═════ Exercise data ═════

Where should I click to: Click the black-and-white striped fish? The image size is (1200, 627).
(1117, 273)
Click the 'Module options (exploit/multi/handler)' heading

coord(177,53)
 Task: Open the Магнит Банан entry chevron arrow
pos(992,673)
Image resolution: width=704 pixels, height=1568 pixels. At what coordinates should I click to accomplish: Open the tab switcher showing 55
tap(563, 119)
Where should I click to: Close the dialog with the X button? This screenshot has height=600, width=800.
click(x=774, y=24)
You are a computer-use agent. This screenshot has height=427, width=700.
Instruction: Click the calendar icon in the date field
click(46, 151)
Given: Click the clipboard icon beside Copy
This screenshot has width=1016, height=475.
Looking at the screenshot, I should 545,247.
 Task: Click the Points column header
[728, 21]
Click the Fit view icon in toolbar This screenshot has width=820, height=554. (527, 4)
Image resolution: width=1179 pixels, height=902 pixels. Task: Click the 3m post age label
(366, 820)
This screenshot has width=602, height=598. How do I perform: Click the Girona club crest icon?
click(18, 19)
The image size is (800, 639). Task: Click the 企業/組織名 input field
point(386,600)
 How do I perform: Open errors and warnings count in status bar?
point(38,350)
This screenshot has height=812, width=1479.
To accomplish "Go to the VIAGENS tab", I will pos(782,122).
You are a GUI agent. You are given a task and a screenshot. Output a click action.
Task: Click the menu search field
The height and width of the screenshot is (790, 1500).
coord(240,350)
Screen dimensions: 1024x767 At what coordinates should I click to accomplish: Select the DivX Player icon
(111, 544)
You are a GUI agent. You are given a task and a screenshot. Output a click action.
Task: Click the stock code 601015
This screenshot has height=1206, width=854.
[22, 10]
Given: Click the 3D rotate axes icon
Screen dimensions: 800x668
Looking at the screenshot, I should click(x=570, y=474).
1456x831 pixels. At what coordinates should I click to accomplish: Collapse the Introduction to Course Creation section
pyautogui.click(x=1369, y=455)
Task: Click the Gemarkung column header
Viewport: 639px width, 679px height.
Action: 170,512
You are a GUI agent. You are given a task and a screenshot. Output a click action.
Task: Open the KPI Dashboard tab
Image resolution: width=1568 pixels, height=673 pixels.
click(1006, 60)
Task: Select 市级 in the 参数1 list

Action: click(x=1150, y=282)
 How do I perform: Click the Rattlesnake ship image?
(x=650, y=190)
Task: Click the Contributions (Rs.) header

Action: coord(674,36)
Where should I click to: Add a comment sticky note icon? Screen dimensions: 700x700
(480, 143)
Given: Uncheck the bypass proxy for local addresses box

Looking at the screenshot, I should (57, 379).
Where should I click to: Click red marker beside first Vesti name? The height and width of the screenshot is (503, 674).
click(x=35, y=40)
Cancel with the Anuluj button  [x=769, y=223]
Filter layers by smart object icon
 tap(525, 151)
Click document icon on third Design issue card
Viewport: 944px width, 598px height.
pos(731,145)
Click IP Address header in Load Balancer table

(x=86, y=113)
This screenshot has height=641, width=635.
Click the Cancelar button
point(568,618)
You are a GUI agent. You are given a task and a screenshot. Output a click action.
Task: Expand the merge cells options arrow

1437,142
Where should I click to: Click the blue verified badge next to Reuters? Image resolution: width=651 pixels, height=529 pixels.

═════

- **Task prompt**
All of the records should be transcribed exactly, with nothing left out.

- **Solved problem**
Where should I click to: Click the black-and-white striped fish? The image size is (1200, 627).
(1117, 273)
Click the 'Module options (exploit/multi/handler)' heading

coord(177,53)
 Task: Open the Магнит Банан entry chevron arrow
pos(992,673)
Image resolution: width=704 pixels, height=1568 pixels. At what coordinates should I click to accomplish: Open the tab switcher showing 55
tap(563, 119)
Where should I click to: Close the dialog with the X button? This screenshot has height=600, width=800.
click(x=774, y=24)
You are a computer-use agent. This screenshot has height=427, width=700.
Instruction: Click the calendar icon in the date field
click(46, 151)
Given: Click the clipboard icon beside Copy
This screenshot has width=1016, height=475.
Looking at the screenshot, I should 545,247.
 Task: Click the Points column header
[728, 21]
Click the Fit view icon in toolbar This screenshot has width=820, height=554. (527, 4)
Image resolution: width=1179 pixels, height=902 pixels. Task: Click the 3m post age label
(366, 820)
This screenshot has width=602, height=598. How do I perform: Click the Girona club crest icon?
click(18, 19)
The image size is (800, 639). Task: Click the 企業/組織名 input field
point(386,600)
 How do I perform: Open errors and warnings count in status bar?
point(38,350)
This screenshot has height=812, width=1479.
To accomplish "Go to the VIAGENS tab", I will pos(782,122).
You are a GUI agent. You are given a task and a screenshot. Output a click action.
Task: Click the menu search field
The height and width of the screenshot is (790, 1500).
coord(240,350)
Screen dimensions: 1024x767 At what coordinates should I click to accomplish: Select the DivX Player icon
(111, 544)
You are a GUI agent. You are given a task and a screenshot. Output a click action.
Task: Click the stock code 601015
This screenshot has height=1206, width=854.
[22, 10]
Given: Click the 3D rotate axes icon
Screen dimensions: 800x668
Looking at the screenshot, I should click(x=570, y=474).
1456x831 pixels. At what coordinates should I click to accomplish: Collapse the Introduction to Course Creation section
pyautogui.click(x=1369, y=455)
Task: Click the Gemarkung column header
Viewport: 639px width, 679px height.
Action: 170,512
You are a GUI agent. You are given a task and a screenshot. Output a click action.
Task: Open the KPI Dashboard tab
Image resolution: width=1568 pixels, height=673 pixels.
click(1006, 60)
Task: Select 市级 in the 参数1 list

Action: click(x=1150, y=282)
 How do I perform: Click the Rattlesnake ship image?
(x=650, y=190)
Task: Click the Contributions (Rs.) header

Action: coord(674,36)
Where should I click to: Add a comment sticky note icon? Screen dimensions: 700x700
(480, 143)
Given: Uncheck the bypass proxy for local addresses box

Looking at the screenshot, I should (57, 379).
Where should I click to: Click red marker beside first Vesti name? The height and width of the screenshot is (503, 674).
click(x=35, y=40)
Cancel with the Anuluj button  [x=769, y=223]
Filter layers by smart object icon
 tap(525, 151)
Click document icon on third Design issue card
Viewport: 944px width, 598px height.
pos(731,145)
Click IP Address header in Load Balancer table

(x=86, y=113)
This screenshot has height=641, width=635.
Click the Cancelar button
point(568,618)
You are a GUI agent. You are given a task and a screenshot. Output a click action.
Task: Expand the merge cells options arrow

1437,142
Where should I click to: Click the blue verified badge next to Reuters? Image resolution: width=651 pixels, height=529 pixels.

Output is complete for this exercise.